=== Section Start ===

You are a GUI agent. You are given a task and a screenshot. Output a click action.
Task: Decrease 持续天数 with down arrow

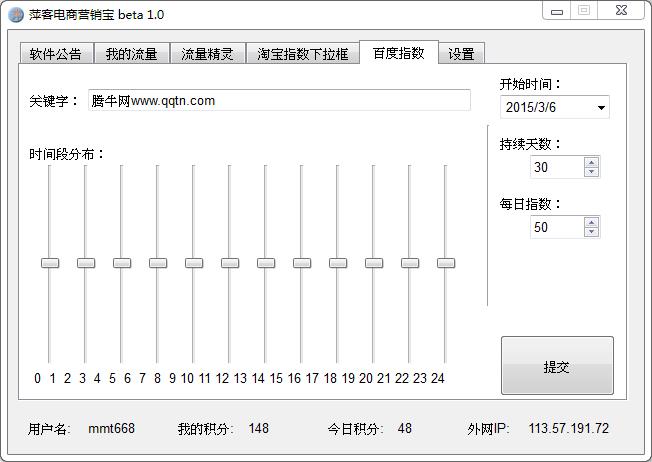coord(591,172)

=== Section End ===
=== Section Start ===

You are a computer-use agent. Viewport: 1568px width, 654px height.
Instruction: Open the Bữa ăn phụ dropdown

=== Section End ===
=== Section Start ===

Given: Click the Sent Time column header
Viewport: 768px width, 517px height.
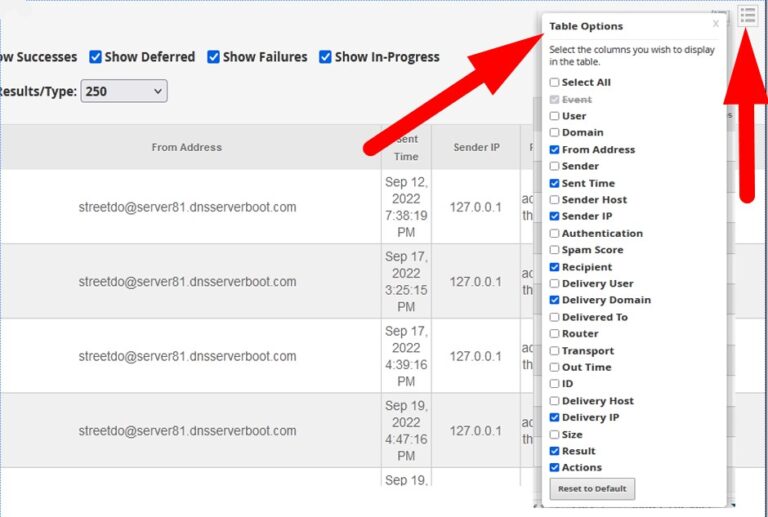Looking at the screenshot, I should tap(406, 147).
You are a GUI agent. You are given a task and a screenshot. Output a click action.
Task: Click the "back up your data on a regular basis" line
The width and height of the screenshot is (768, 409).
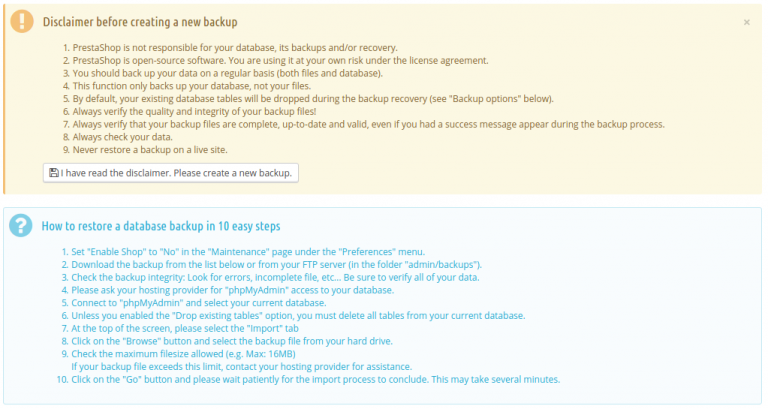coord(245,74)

=== Section End ===

> TASK DIRECTIONS:
Would you retype the lines above from the one with "You are a computer-use" down to the one with "Instruction: Open the Bữa ăn phụ dropdown", word for word, both ends included and no other lines?

> TASK SOLUTION:
You are a computer-use agent. Viewport: 1568px width, 654px height.
Instruction: Open the Bữa ăn phụ dropdown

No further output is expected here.